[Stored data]

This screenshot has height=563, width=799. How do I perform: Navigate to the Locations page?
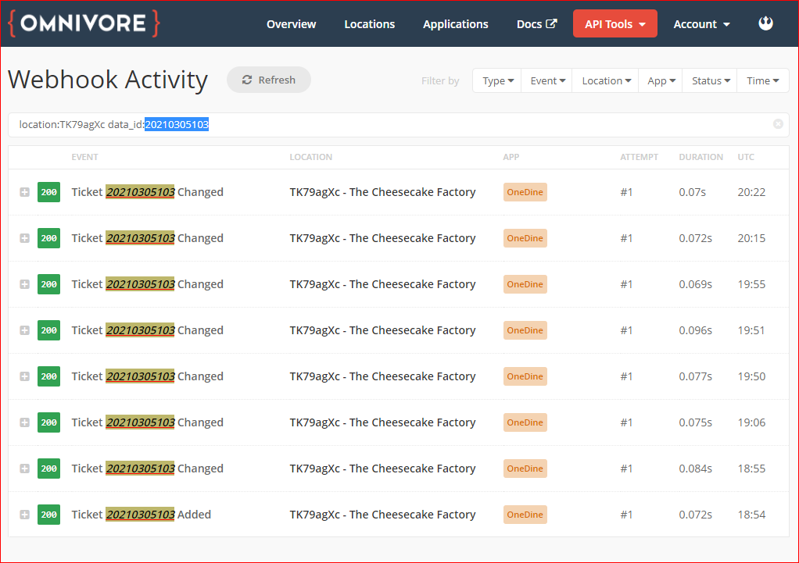369,24
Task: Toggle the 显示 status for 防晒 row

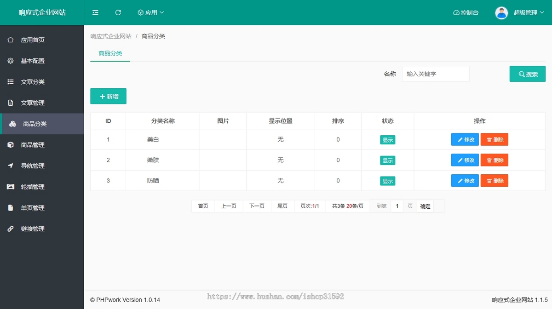Action: pyautogui.click(x=387, y=181)
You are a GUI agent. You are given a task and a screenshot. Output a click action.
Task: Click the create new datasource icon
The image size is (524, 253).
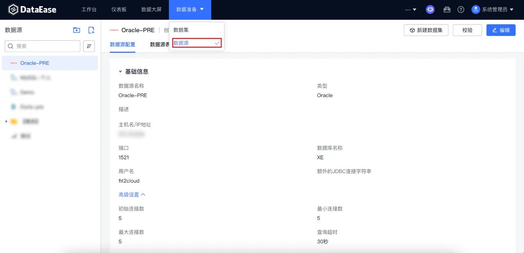click(x=91, y=30)
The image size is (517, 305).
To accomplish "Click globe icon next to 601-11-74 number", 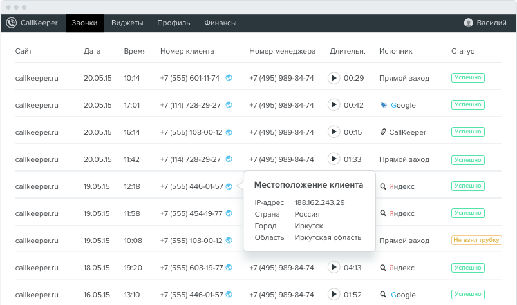I will tap(229, 78).
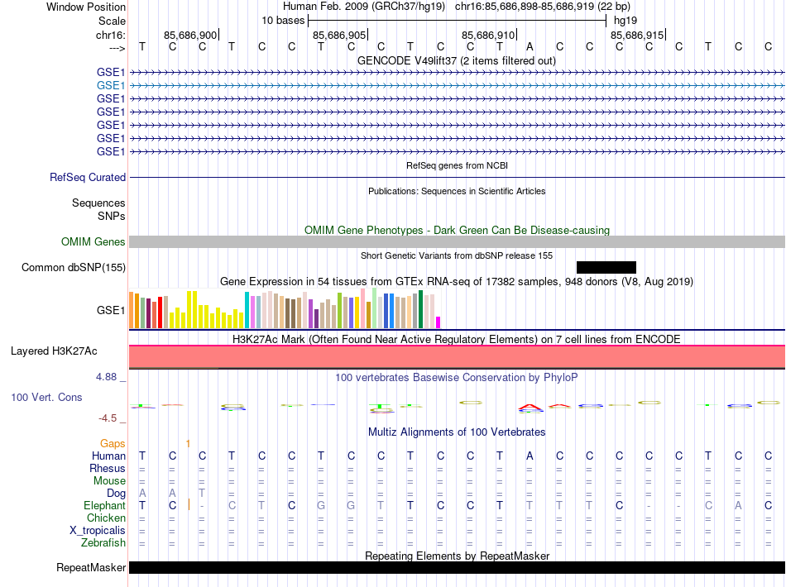Click the X_tropicalis alignment label

(98, 531)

▶ _WORK ITEM_:
What you write out is the stretch of entries from the line containing "Task: Toggle the 显示 status for 防晒 row" to the line containing "The image size is (517, 305).", word for word, with both end lines and no pictures.

▶ _ANSWER_:
Task: Toggle the 显示 status for 防晒 row

Action: pyautogui.click(x=387, y=181)
You are a GUI agent. You are given a task and a screenshot. Output a click action.
Task: Click the create new datasource icon
The image size is (524, 253).
click(x=91, y=30)
The image size is (517, 305).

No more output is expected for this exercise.